A general objective of the invention is to minimize or, preferably overcome, one or more of the problems or shortcoming of the prior art.

More particular or specific objectives of the invention include: providing a process heater of improved operating characteristics which is inexpensive to manufacture on a production basis;

simplifying process heater design; and/or

improving the efficiency of utilization of allocated heat from a process heater burner.

It is yet another object of the present invention to provide conditions for essential reduction of carbon monoxide in the flue gas; and to provide a process heater which has essentially reduced emissions of carbon monoxides at ultra-low (~8 ppm or less at 3% oxygen (dry basis)) NOx emissions. As used herein, references to“high temperature” such as when referring to materials for use in construction of radiant permeable matrix burners are to be understood to generally refer to materials useful and functional at temperatures of 900 °C or greater. In view of higher material costs normally associated with higher temperature compatibility, temperatures of about 1400 °C form a general upper limit on such“high temperature” compatibility.

Further objects and advantages to the invention will be apparent from the following detailed description of preferred embodiments and from the accompanying drawings.

BRIEF DESCRIPTION OF THE DRAWINGS

Objects and features of this invention will be better understood from the following description taken in conjunction with the drawings, wherein:

FIG. 1 is a simplified schematic of a gas fired process heater in accordance with one embodiment of the invention.

FIG. 2 is a simplified schematic of a gas fired process heater in accordance with another embodiment of the invention.

FIG. 3A is a simplified schematic diagram of an experimental setup used in experimental testing of the subject invention development.

FIG. 3B is a photo diagram of a tested burner.

FIG. 4 is a graphical presentation of the distribution of the temperature in the combustion products along the height of the quartz tube for a burner device: (1) without an insert or thermal insulation, (2) with a corrugated wire insert, (3) with a corrugated catalytic insert, and (4) with an insulation of the tube.

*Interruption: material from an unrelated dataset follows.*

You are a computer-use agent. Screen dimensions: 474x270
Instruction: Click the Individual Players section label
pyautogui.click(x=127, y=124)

FIG. 5A and FIG. 5B are graphical presentations of the dependence of the concentrations of (a) carbon monoxide (CO) and (b) nitrogen oxides (NOx), respectively, in the combustion products along the height starting from the edge of the matrix for a burner device: (1) without an insert and thermal insulation, (2) with a corrugated wire insert, (3) with a corrugated catalytic insert, and (4) with a thermal insulation of the tube.

FIG. 6A and FIG. 6B are graphical presentations of the dependence of the concentrations of (a) carbon monoxide (CO) and (b) nitrogen oxides (NOx), respectively, in the combustion products on the firing rate for the case of the tube (1, 2) without and (3, 4) with thermal insulation at heights of h = (1, 3) 10 and (2, 4) 15 cm. As will be appreciated, certain standard elements not necessary for an understanding of the invention may have been omitted or removed from the drawings for purposes of facilitating illustration and comprehension. For example, although not specifically shown, it will be understood and appreciated that process heaters and, in particular, the radiant burners herein disclosed include or contain an appropriate or suitable ignition device such as known in the art.

DETAILED DESCRIPTION

FIG. 1 illustrates a gas fired process heater 100 in accordance with one embodiment of the invention.

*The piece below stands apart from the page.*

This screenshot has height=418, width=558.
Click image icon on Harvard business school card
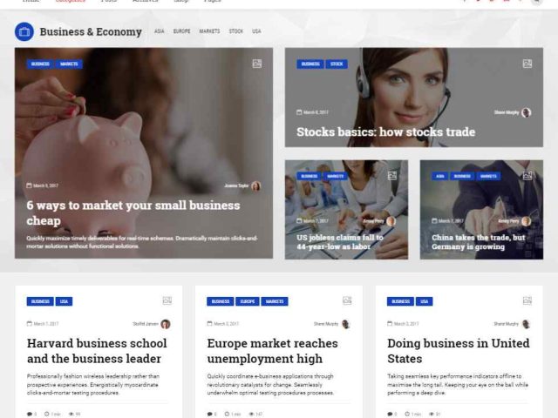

The gas fired process heater 100 includes a liquid tank 4 adapted to contain a body of a medium to be processed (e.g., heated) such as in the form of a liquid (e.g., water) 3, a heat exchange tube 2 partially submerged in the liquid 3, a permeable metal wire mesh matrix 8 such as in the form of a cylindrical shaped metal wire mesh of high temperature material that produces hot combustion products 6 directed into the heat exchange tube 2 with thermal insulating insert 5 in the heat exchange tube 2. After heat exchange with the heat exchange tube 2, the resulting cooled combustion products or flue gases are appropriately vented or exhausted, e.g., vented or exhausted outside the room/building containing the process heater. The permeable matrix burner includes a permeable metal wire mesh matrix 8, a burner top O- ring 7, a bottom end wall 9, and an oxidant-fuel mixer 10 with a fuel nozzle 12. Combustion oxidant (e.g., air) 11 and gaseous fuel (e.g., natural gas) 13 are mixed in the oxidant-fuel mixer 10.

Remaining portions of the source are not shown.